Ultra-low-power AI accelerator startup Syntiant has raised another $35 million in a series C round of funding to bring the total raised by the company to $65 million. Syntiant, whose 66 staff work out of Irvine, Calif., also announced that it has hit a shipping milestone with 1 million parts in the hands of customers.

Third round
Syntiant’s C round was led by Microsoft’s VC fund, M12, and Applied Ventures, the VC arm of Applied Materials.

Kurt Busch (Image: Syntiant)

“[$35m] gets us pretty far into growing our sales team and ramping our revenue,” Syntiant CEO Kurt Busch told EE Times. “We have the second-generation chip already back in the lab, which we expect to announce before the end of the year… this funding will also be used to fund development of third generation silicon and build out our customer base.”

While Syntiant’s first-gen chip is suitable for sensor processing and voice processing (wake word detection, command detection and speaker ID), the second gen will add expand capabilities for both audio and image processing, and Syntiant is aiming for understanding conversational speech and more advanced context awareness functionality with its third gen. The company also develops neural networks that optimizes for its hardware and data training pipelines.

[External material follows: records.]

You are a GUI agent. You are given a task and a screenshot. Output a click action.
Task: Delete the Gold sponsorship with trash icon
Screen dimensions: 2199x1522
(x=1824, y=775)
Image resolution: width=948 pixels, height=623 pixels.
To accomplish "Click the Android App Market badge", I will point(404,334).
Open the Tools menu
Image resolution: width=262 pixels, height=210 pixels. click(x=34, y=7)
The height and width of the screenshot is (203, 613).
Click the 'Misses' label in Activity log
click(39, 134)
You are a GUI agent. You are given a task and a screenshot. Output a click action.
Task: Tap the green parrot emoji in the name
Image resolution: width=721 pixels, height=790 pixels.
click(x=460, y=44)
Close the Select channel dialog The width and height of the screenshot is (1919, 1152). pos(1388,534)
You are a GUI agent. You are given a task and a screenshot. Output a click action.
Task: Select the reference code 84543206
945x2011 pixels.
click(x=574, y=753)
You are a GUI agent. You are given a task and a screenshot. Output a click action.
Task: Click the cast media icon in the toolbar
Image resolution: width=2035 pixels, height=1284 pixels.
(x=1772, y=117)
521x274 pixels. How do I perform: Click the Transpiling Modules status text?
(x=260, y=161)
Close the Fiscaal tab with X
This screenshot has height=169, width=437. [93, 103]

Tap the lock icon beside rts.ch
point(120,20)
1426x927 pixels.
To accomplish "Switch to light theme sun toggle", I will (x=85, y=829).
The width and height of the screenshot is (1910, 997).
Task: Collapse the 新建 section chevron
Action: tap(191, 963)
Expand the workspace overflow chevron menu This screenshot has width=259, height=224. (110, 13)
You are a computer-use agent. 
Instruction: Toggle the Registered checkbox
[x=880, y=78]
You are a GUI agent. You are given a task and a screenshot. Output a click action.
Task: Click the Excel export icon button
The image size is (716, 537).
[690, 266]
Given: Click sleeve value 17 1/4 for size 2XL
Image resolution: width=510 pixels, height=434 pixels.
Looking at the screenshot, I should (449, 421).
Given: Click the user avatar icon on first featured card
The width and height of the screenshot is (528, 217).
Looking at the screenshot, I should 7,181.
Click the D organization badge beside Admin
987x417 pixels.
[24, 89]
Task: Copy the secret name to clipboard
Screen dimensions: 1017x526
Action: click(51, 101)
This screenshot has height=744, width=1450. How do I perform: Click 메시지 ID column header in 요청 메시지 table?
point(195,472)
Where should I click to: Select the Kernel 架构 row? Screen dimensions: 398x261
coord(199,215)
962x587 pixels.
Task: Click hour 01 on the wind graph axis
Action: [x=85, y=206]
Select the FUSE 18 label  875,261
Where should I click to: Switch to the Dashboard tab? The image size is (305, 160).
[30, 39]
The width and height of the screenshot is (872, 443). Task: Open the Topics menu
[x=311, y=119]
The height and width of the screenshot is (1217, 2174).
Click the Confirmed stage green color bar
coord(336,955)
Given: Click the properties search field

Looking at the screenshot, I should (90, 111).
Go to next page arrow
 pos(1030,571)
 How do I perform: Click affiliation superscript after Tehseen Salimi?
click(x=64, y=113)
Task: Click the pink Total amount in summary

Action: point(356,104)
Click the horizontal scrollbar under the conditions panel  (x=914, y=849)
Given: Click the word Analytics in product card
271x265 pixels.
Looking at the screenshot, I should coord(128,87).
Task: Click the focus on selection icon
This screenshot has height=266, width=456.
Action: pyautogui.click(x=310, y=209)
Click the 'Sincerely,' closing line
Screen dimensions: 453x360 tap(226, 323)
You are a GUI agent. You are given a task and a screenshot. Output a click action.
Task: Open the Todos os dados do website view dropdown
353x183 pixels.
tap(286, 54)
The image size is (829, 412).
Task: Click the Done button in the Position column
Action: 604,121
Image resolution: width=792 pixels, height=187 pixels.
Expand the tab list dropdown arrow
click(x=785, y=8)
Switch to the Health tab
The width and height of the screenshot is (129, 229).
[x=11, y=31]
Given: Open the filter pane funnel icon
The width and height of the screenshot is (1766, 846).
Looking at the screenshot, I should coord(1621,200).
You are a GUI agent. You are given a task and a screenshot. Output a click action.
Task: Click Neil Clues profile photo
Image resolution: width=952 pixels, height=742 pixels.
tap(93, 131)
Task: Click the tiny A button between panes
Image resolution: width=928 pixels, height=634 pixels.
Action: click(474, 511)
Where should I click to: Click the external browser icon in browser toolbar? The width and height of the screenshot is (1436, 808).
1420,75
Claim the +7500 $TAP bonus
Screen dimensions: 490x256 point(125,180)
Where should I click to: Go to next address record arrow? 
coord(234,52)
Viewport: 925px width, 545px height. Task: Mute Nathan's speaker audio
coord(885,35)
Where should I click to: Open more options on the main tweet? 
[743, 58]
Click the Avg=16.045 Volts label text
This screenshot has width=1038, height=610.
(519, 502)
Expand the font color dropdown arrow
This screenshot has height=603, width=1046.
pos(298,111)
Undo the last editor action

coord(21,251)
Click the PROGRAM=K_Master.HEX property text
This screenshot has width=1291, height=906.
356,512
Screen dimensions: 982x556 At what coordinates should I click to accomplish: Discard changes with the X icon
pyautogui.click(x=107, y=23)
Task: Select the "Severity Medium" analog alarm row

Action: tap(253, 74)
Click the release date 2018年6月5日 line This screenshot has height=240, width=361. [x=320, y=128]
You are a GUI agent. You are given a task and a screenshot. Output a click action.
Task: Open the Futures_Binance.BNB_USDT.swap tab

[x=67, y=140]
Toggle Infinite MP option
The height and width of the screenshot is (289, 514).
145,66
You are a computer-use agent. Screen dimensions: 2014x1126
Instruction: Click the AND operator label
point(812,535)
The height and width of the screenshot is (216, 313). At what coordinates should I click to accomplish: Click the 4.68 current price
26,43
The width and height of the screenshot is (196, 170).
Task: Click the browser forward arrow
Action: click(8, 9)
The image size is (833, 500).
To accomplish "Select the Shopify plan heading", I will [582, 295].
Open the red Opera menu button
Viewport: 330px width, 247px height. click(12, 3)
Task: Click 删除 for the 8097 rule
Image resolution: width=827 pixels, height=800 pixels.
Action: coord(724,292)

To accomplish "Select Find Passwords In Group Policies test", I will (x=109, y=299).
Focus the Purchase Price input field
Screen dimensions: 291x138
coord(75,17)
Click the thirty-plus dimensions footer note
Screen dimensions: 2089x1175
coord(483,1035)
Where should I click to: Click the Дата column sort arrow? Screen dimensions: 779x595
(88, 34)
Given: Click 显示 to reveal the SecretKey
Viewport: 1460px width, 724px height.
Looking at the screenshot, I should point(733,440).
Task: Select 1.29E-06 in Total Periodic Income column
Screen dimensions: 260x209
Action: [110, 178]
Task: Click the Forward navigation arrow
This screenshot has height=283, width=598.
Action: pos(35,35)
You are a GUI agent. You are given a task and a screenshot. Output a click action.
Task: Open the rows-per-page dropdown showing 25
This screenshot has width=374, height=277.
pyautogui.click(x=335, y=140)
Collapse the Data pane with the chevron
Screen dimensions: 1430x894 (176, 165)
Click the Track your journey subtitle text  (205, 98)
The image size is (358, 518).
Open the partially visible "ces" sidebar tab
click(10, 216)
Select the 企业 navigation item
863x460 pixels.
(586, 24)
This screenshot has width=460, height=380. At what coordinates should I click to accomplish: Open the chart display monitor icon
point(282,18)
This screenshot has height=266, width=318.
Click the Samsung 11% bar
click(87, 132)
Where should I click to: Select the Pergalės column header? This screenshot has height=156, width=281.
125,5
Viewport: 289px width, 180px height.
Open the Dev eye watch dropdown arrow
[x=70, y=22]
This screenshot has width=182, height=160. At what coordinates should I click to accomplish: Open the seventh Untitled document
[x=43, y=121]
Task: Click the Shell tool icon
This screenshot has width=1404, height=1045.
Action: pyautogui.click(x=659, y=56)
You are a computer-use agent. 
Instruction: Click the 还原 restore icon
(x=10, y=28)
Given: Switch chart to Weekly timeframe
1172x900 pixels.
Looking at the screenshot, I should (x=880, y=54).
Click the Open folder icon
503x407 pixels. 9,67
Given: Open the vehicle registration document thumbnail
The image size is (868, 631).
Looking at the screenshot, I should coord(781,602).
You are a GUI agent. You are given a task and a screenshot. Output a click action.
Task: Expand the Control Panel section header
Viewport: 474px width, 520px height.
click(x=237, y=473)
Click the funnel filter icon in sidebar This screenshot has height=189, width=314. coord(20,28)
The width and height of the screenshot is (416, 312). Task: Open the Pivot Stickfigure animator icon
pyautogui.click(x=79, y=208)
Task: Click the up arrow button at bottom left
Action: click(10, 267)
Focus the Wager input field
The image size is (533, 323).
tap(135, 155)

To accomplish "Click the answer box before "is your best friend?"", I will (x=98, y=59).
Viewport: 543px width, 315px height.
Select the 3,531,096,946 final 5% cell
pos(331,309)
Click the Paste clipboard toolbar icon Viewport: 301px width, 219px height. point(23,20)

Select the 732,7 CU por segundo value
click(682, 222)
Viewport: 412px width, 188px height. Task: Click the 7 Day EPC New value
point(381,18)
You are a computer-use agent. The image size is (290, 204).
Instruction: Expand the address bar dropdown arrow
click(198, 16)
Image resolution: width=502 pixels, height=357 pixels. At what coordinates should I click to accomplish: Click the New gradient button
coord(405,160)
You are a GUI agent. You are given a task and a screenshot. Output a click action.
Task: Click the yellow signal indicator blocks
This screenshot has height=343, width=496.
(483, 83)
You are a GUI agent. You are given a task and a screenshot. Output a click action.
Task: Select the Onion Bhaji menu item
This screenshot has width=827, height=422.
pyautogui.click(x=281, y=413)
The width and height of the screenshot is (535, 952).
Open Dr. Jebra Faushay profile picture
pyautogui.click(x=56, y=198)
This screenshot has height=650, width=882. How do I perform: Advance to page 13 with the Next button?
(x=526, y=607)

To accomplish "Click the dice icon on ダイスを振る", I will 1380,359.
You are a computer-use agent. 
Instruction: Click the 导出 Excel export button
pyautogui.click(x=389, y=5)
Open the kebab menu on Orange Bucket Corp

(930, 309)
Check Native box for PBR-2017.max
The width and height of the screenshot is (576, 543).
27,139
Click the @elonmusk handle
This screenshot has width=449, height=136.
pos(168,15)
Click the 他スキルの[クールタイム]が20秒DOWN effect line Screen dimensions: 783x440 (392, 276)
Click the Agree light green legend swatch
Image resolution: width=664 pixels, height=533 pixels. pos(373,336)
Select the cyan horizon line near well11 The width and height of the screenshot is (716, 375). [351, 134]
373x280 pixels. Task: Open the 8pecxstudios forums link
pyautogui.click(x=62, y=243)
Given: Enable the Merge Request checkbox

“The state of ML today is there are few companies who can take raw silicon and do stuff with it – these tend to be the industry whales – Google or Amazon,” Busch said. “To make mass market silicon useable, you need to have the training pipeline and the data because those are not readily commercially available to most companies.”

Syntiant’s offering is therefore positioned to be a turnkey solution, supplied together with trained neural networks for the specific application.

Hitting a million
The one million parts shipped to date includes both NDP100 and NDP101 parts since the company’s first production orders in September 2019. Both are manufactured at UMC in Singapore. The NDP100 is 1.4 x 1.8mm while the NDP 101 is slightly larger and includes more I/O options.

Syntiant’s NDP100 has a tiny form factor designed for cell phones (Image: Syntiant)

The parts are primarily used for wake word detection and speaker ID. Keyword detection can be done using the NDP100 with Syntiant’s neural network with just 3.4 µJ of energy at a maximum throughput of 100 audio frames per second. Syntiant’s figures have an Arm-M4 based microcontroller using 658 µJ at maximum 5 fps for the same task, though a different neural network is used.

Most of the million units sold have gone into laptops and cell phones, according to Busch, though he declined to name any customers. While most of the parts shipped so far are listening for speech, Busch said the company also has design wins in systems that use accelerometers or gas sensors, where Syntiant also develops neural networks for anomaly detection.

Production of Syntiant’s second generation device is on track for Q4 2020, said Busch.